Based on the FA 2020, taxable goods are those physically present in Nigeria at the time of supply, imported into Nigeria, assembled or installed in Nigeria, or the beneficial owner of the rights in or over the goods is a taxable person in Nigeria and the goods or right is situated, registered or exercisable in Nigeria. On the other hand, taxable services are services rendered in Nigeria by a person physically present in Nigeria at the time of providing the service or the service is provided to and consumed by a person in Nigeria, regardless of whether the service is rendered within or outside Nigeria or whether or not the legal or contractual obligation to render such service rests on a person within or outside Nigeria, or the service is connected with existing immovable property (including the services of agents, experts, engineers, architects, valuers, etc.), where the property is located in Nigeria.

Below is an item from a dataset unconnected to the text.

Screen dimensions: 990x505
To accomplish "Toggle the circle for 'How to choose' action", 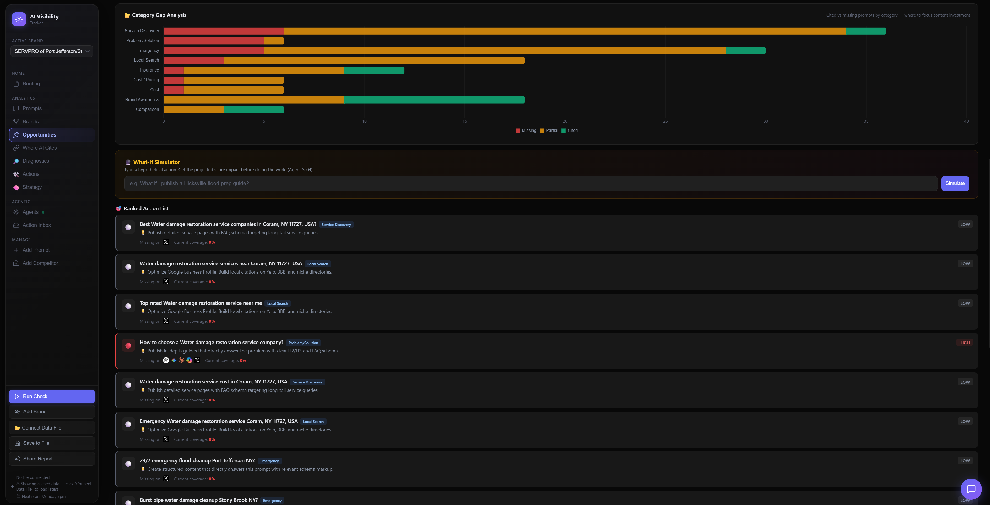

The FA 2020 introduced the use of e-filing system and allows FIRS to deploy any proprietary or third-party payment platform to collect and remit taxes due on digital transactions with a Nigerian resident. To give effect to the FA 2020 changes, the FIRS issued a circular to provide guidance on simplified VAT regime for Non-Resident Suppliers. It is effective from January 2022 for the supply of services and intangibles by NRSs, and January 2024 for the supply of goods.
The circular introduced a new VAT threshold of $25,000 (or its equivalent) for NRSs. NRSs are only required to register if they expect to make total annual supplies of at least $25,000. NRSs that do not meet the $25,000 VAT threshold for 3 consecutive years should write to the FIRS to be deregistered from the regime. Further, the FIRS stated that the guidelines cover services delivered via electronic or digital means. It excludes professional and consultancy services that are not automated (but may be delivered via email), broadcasting services, telecommunication services and services exempt from tax based on the first schedule of the VAT Act.

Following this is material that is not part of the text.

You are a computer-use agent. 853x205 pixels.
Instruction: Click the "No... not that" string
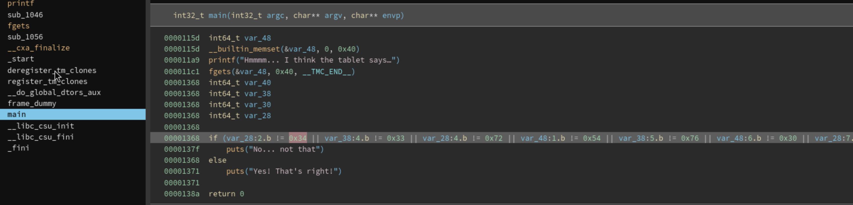point(284,149)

Finance Act 2021 – Digital Services Tax
Based on FA 2021, NRCs with SEP may be assessed to tax on a fair and reasonable percentage of their turnover, if there is no assessable profit or the assessable profit is less than what is obtainable in the industry the NRC operates (Section 30 (1)(b)(iia) of CITA. This was followed by an announcement by the Minister of Finance, Budget and National Planning that the applicable rate would be 6%.

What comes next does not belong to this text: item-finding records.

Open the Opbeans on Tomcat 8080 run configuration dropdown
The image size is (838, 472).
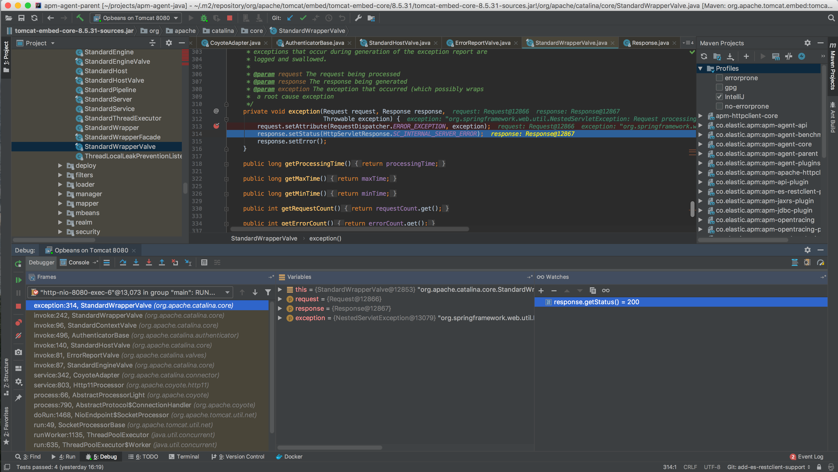136,18
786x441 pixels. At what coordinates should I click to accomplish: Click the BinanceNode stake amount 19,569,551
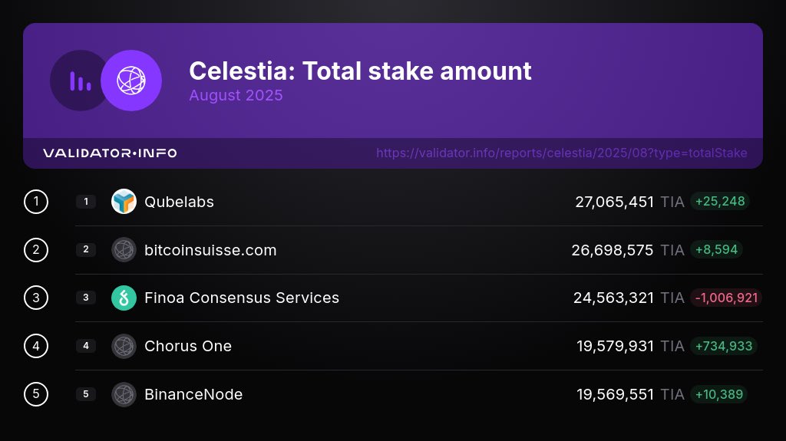(615, 395)
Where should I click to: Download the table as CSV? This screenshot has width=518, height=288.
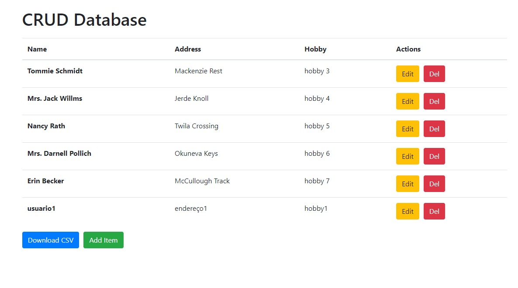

The FA 2021 also amended Section 10 of the VAT Act and it mandates NRCs or any other person appointed by the FIRS to collect VAT under the VAT Act have the statutory obligation to collect and remit the tax.
Finance Act 2023 – Digital Services Tax
The FA 2023 eliminated the risk of double VAT charge on digital transactions. Where a Nigerian customer purchases goods from an online electronic or digital platform operated by a NRS that has been appointed as VAT collection agent by the FIRS, the Nigerian customer/ importer will not pay additional VAT at the port at the point of clearing the goods as long as he presents proof of registration or appointment of the NRS by the FIRS as an agent of VAT collection and such other documents as may be required by the FIRS.
FA 2023 also amended Section 3(a) of the Capital Gains Tax (CGT) Act by subjecting income from the disposal of digital assets (e.g. Cryptocurrency) to CGT at 10%.
Conclusion
The Nigerian government has demonstrated its dedication to fostering the growth of the digital economy by implementing various initiatives. One notable effort is the Nigeria Startup Act 2022, which seeks to establish a legal and institutional framework to support the development and functioning of startups in the country, mostly tech startups. There also exist various tax incentives and government programs directed at fostering and growing the digital economy. The big question is whether Nigeria will eventually succumb to the calls being made by the OECD to accent the pillar one and two solutions.